Collected data:
····················
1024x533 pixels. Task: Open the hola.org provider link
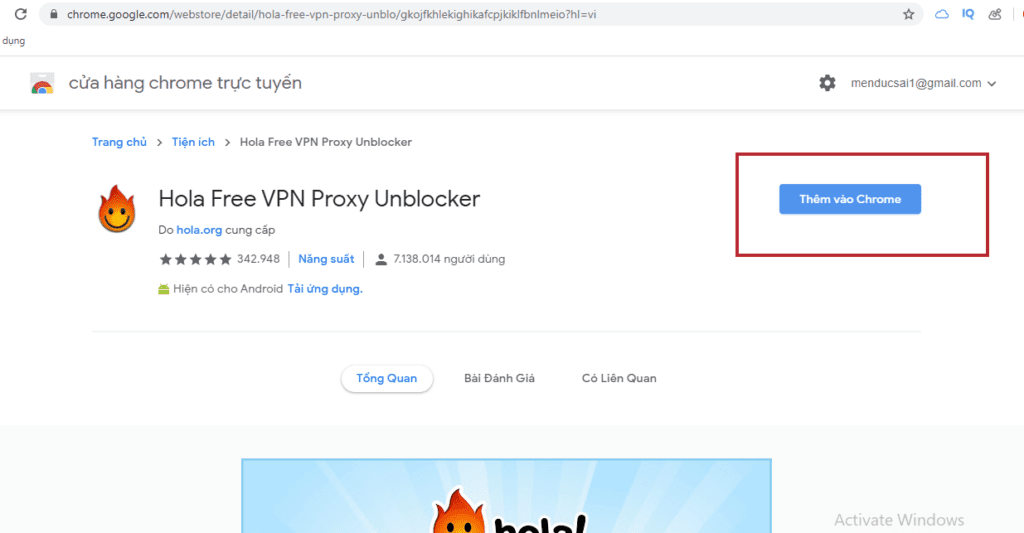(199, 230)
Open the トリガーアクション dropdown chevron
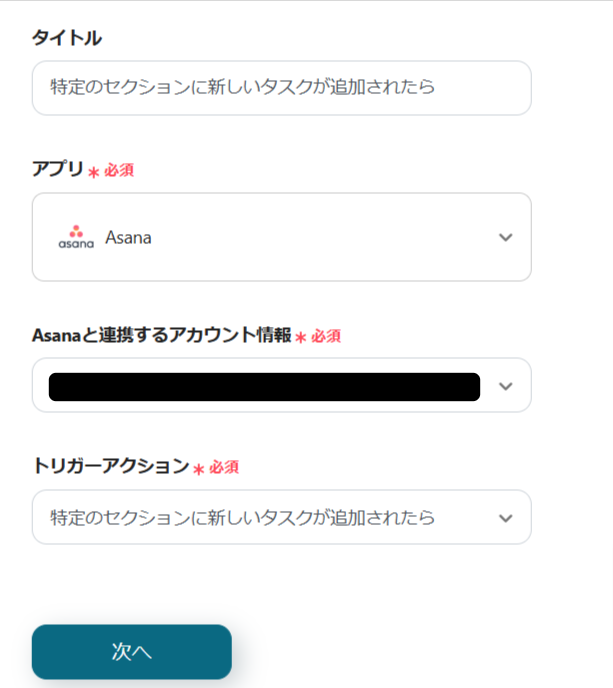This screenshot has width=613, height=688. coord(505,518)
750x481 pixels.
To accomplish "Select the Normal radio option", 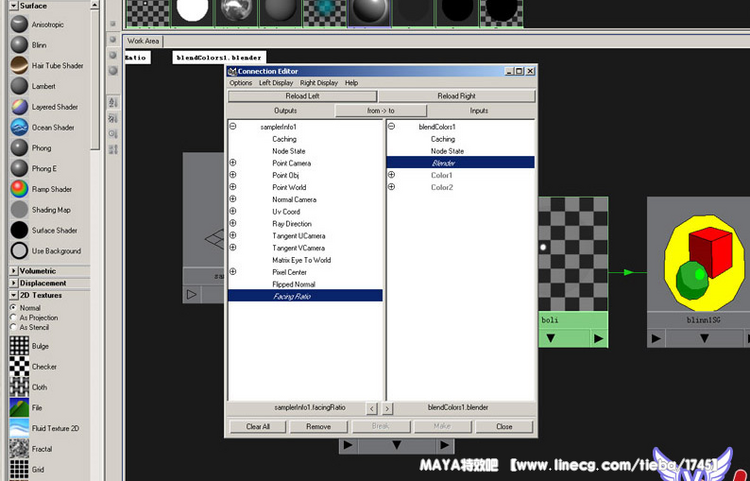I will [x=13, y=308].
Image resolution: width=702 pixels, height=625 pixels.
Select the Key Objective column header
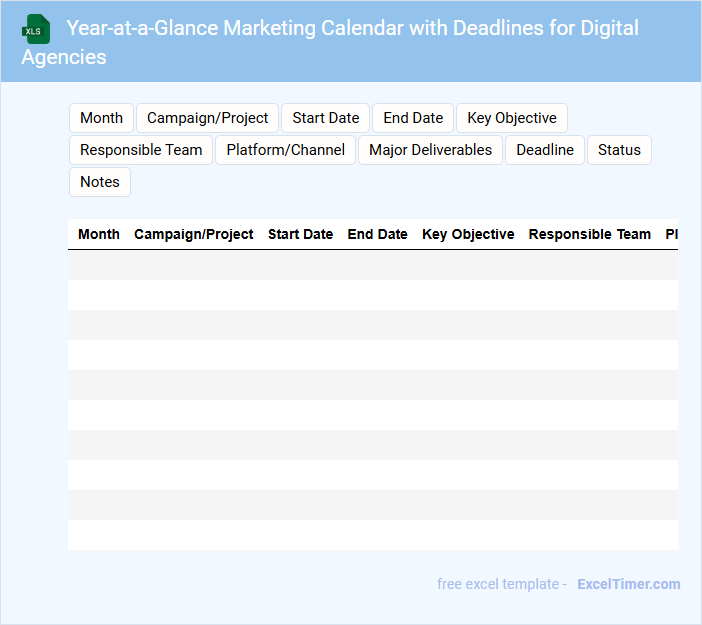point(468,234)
····················
EXERCISE REQUIREMENTS:
For this exercise, reproduce the data above exactly from the line containing "Image resolution: width=702" through its final line, both ends included, with no pictures in the copy.

SOLUTION TO THIS EXERCISE:
Image resolution: width=702 pixels, height=625 pixels.
Select the Key Objective column header
point(468,234)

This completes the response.